While people of color have historically relied on their own communities for information on skin and hair care concerns, the internet is increasing access to information and global products. Networks among individuals, including social media influencers, have finally amplified this conversation. Dermatology professionals of color, like Cooper, use these spaces to be outspoken about the needs of clients of color.
The medical community and aesthetics brands are listening.
Conferences presented by the American Academy of Dermatology now regularly include sessions that focus on hair and skin of color. The same is happening at training sessions for aesthetics professionals. At one such training, Cooper took a class from a prominent Fort Lauderdale-based dermatologist, Shino Bay Aguilera, DO, who made an important distinction regarding beauty ideals along ethnic racial lines.

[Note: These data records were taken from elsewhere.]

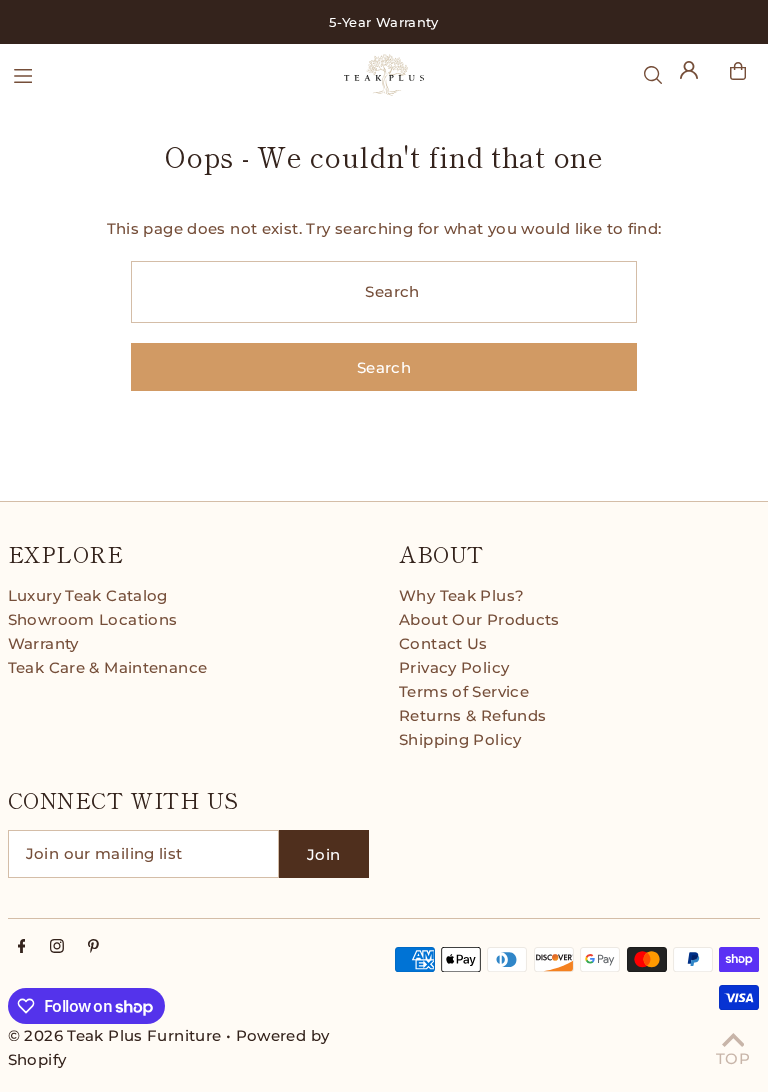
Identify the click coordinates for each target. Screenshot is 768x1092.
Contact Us (443, 643)
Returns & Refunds (472, 715)
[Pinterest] (93, 947)
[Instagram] (57, 947)
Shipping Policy (460, 739)
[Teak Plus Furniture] (384, 75)
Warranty (43, 643)
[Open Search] (653, 75)
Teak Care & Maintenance (108, 667)
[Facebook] (22, 947)
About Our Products (479, 619)
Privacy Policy (454, 667)
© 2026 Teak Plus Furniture (115, 1035)
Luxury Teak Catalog (88, 595)
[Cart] (738, 71)
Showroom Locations (93, 619)
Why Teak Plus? (461, 595)
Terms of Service (464, 691)
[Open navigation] (168, 74)
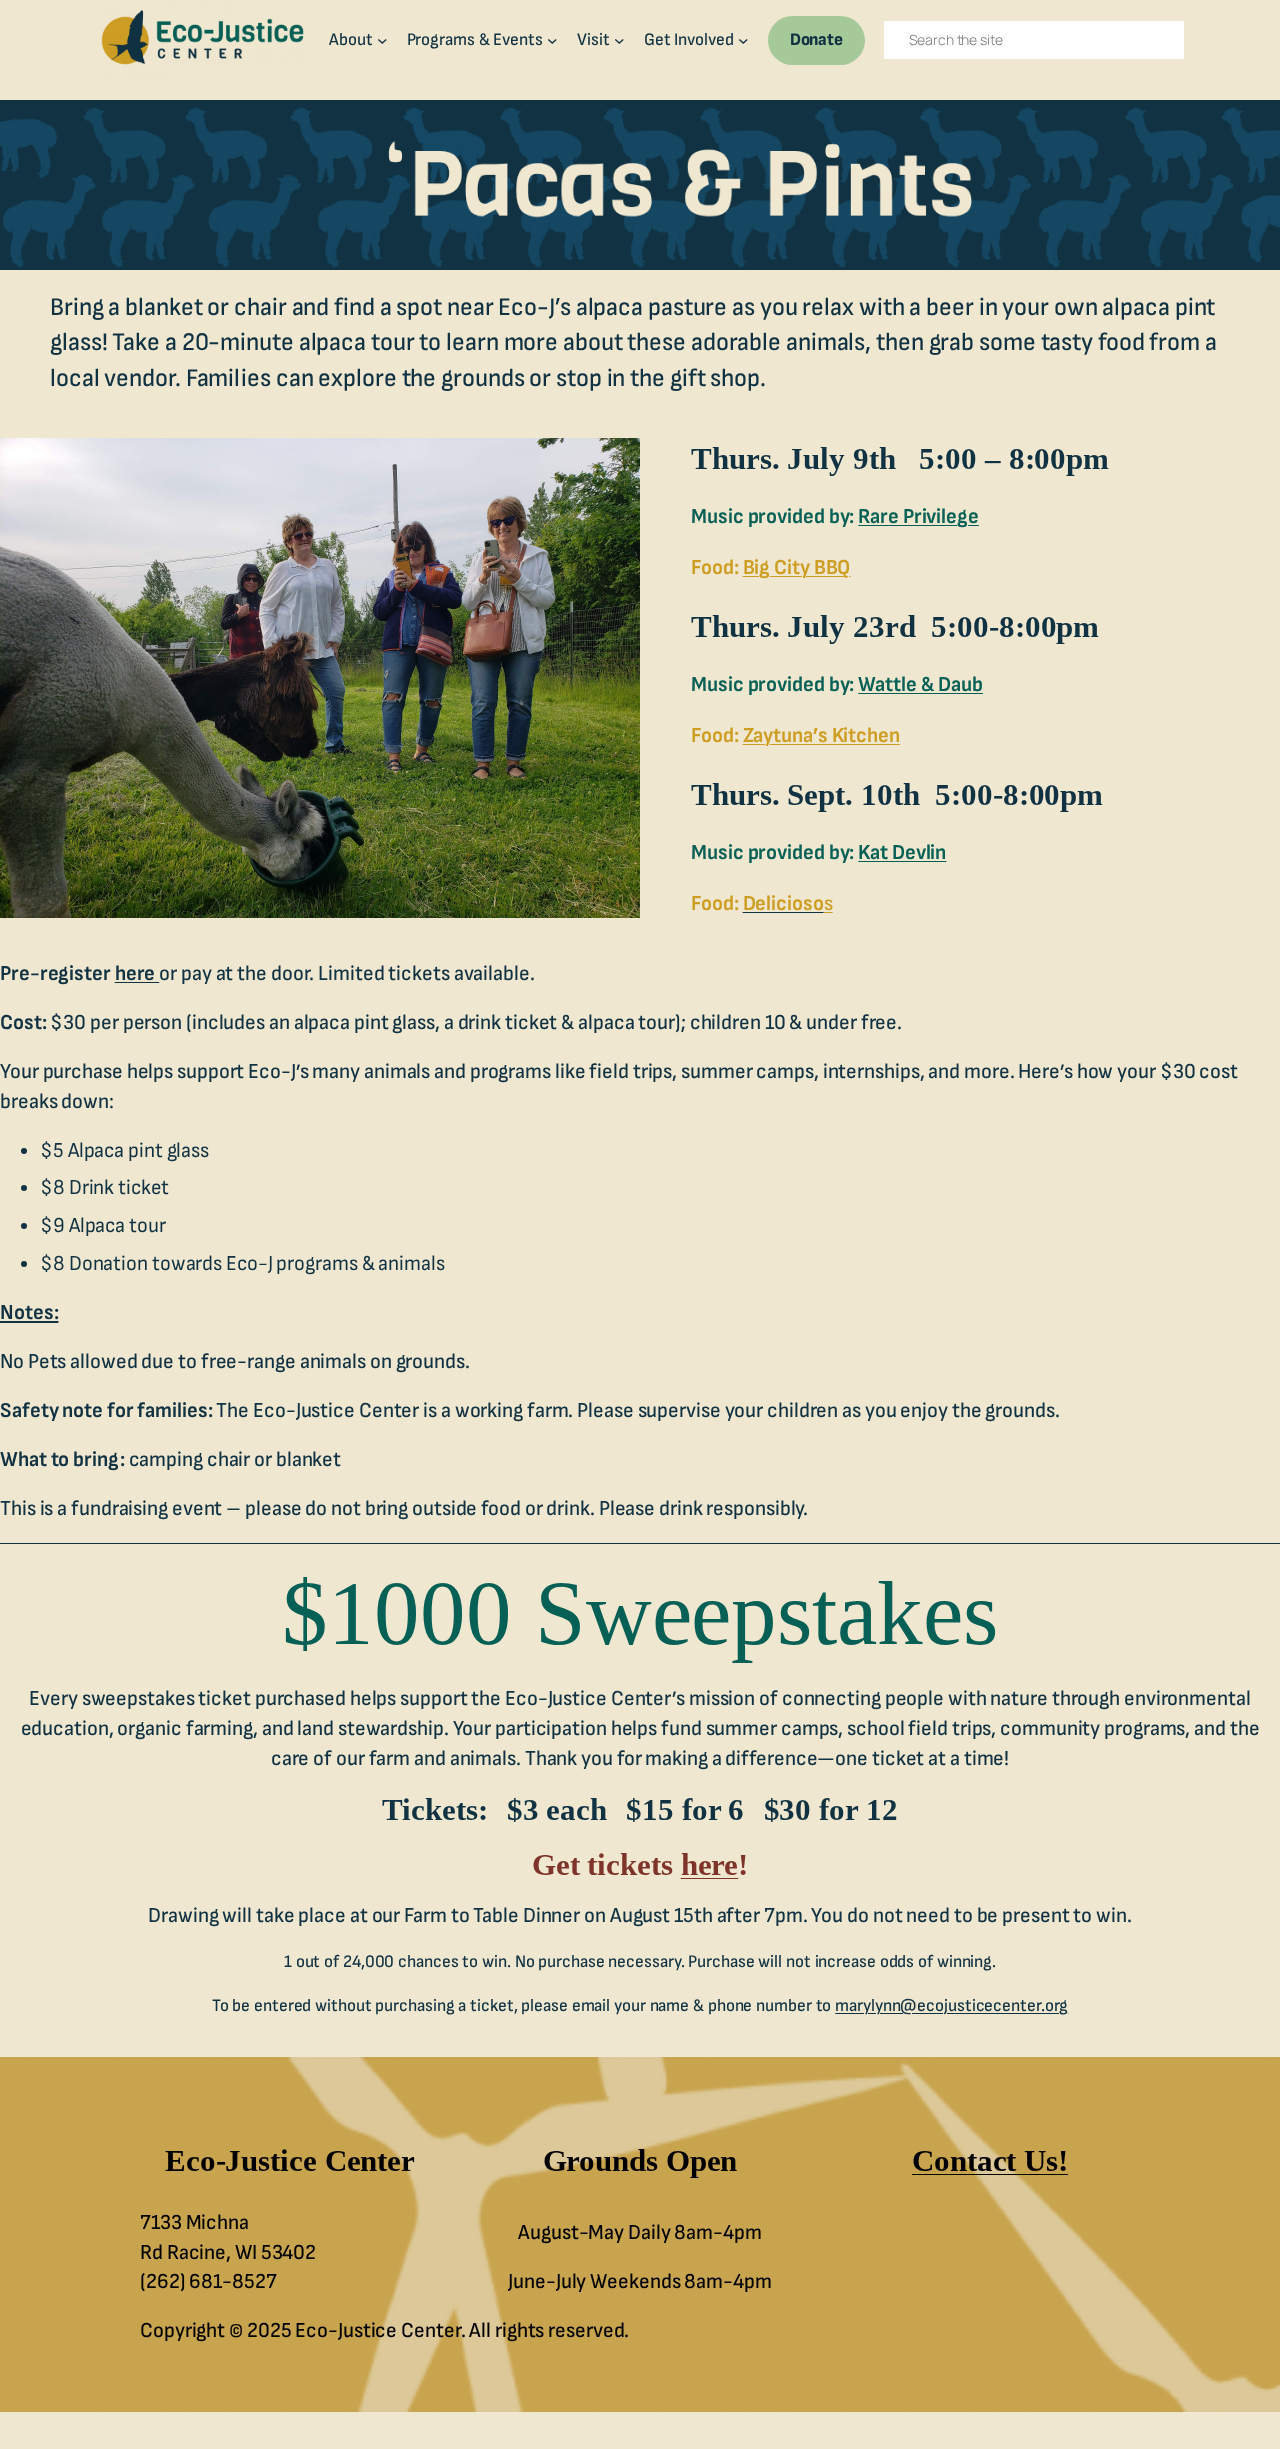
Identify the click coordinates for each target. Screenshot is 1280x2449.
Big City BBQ (797, 567)
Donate (816, 39)
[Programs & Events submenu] (552, 40)
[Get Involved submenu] (743, 40)
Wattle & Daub (920, 684)
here (137, 973)
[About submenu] (382, 40)
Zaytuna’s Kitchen (821, 735)
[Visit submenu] (619, 40)
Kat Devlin (902, 852)
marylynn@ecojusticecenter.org (951, 2005)
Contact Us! (990, 2160)
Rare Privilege (918, 516)
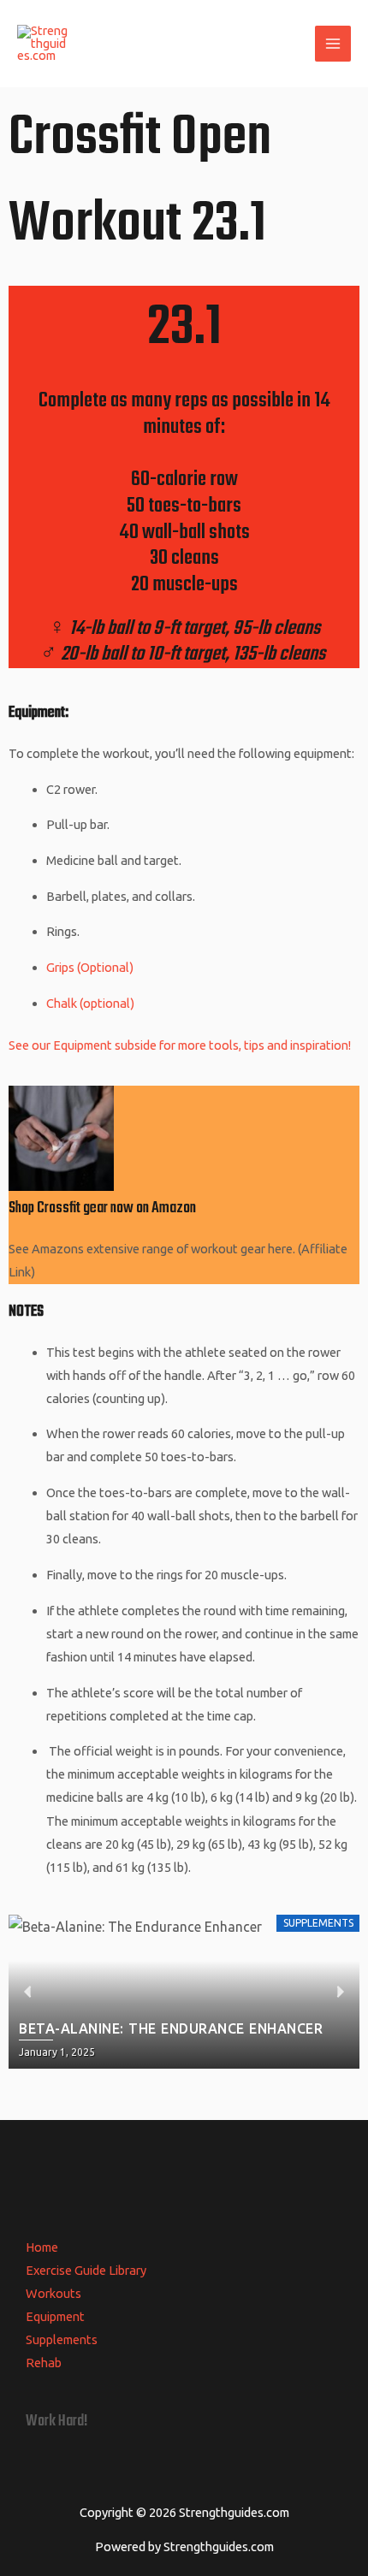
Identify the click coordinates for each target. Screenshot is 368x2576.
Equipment (55, 2316)
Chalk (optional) (90, 1003)
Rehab (44, 2362)
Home (42, 2247)
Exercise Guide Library (86, 2270)
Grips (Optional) (91, 967)
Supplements (62, 2339)
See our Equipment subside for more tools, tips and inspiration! (180, 1045)
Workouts (53, 2293)
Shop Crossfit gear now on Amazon (102, 1208)
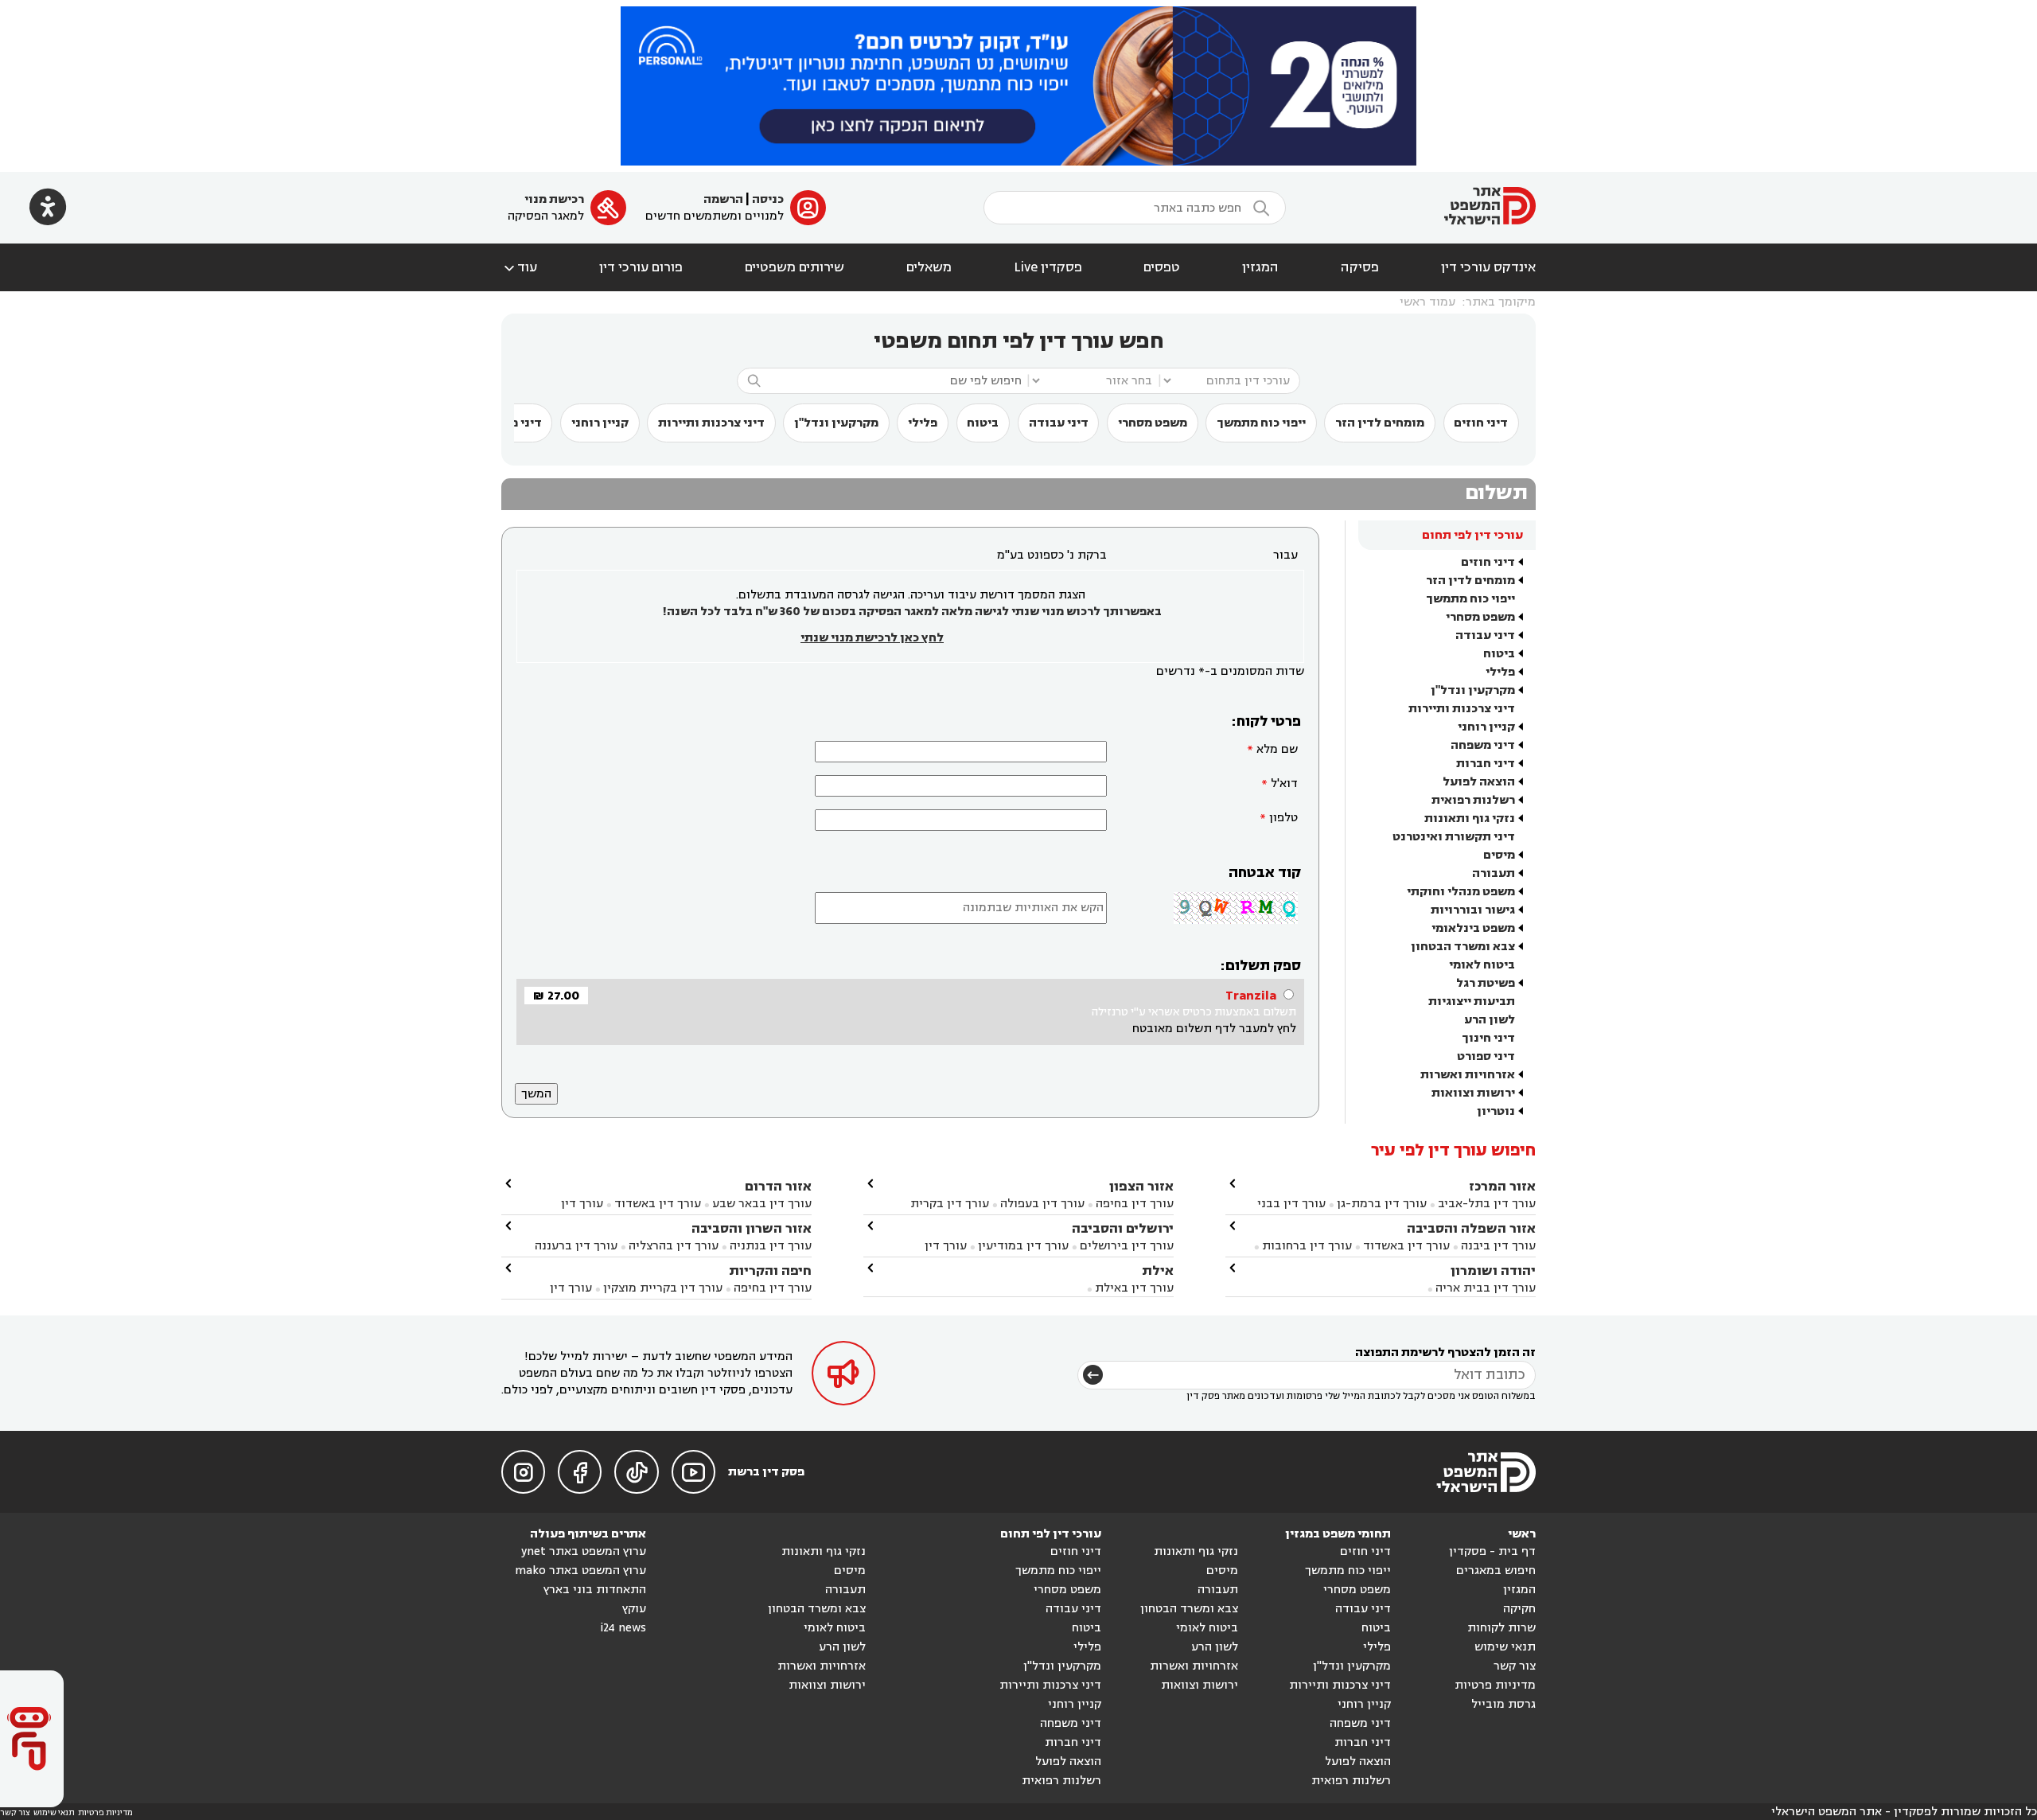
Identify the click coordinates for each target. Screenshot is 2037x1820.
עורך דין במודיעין (1023, 1245)
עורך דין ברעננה (576, 1245)
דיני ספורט (1486, 1056)
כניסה (768, 199)
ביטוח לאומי (1482, 965)
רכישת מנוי (554, 199)
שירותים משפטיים (794, 267)
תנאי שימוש (1505, 1647)
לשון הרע (1489, 1019)
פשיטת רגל (1485, 983)
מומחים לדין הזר (1379, 423)
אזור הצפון (1141, 1186)
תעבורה (1493, 873)
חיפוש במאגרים (1496, 1570)
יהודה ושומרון (1493, 1270)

“Much of our training relies on the Golden Ratio as a guide when it comes to using fillers in a face,” Sorelle said. The 1:1.618 math ratio portents ‘perfect balance and beauty.’ While a helpful tool, Aguilera emphasized that it should not be universally applied without consideration of the patient’s ethnicity.
“If we are filling lips for example, that ratio does work for Caucasians,” Cooper said, “but we know that African American women tend to like a 1:1 as do Asian women. Hispanic women sometimes prefer a fuller upper lip. Aesthetic goals may be highly influenced by the consumer’s cultural references and therefore, cannot be assumed to fit a singular standard.”
As a practitioner, Cooper is keen on having realistic conversations with patients about choosing an approach that provides the most natural and attractive results given their features. She does this as an Advanced Medical Aesthetic Injector at a Bethesda medical aesthetics practice, and at BeSpoke Beauty Solutions, her own private aesthetics practice. Her work strikes a balance between being alert to body dysmorphia, which exists in all populations, and working with patients to correct common skin and facial concerns that allow them to feel confident about how they look.
One such concern, which is a particular passion for Cooper, is hyperpigmentation on skin of color. It can be caused by healed eczema, for example, or even the slightest injury—but the more melanocytes present in skin, the more there will be a reaction. The results can be disfiguring, significantly affecting quality of life.
“It’s an understanding of both how to care for the skin and understanding the impacts on the individual and in a larger sense, the community,” Cooper said. “When we can correct hyperpigmentation and patients finally feel confident to go outside without makeup, it’s affirming for them and satisfying for me.”
All spaces benefit from a variety of perspectives, Cooper said, and aesthetic dermatology is no different. She encourages students and practitioners alike to connect with people, like herself, working in the space. Even through a social network.
“There is lots of room in the field,” Cooper said. “There is a need for all of us—all our voices, and all our perspectives on image.”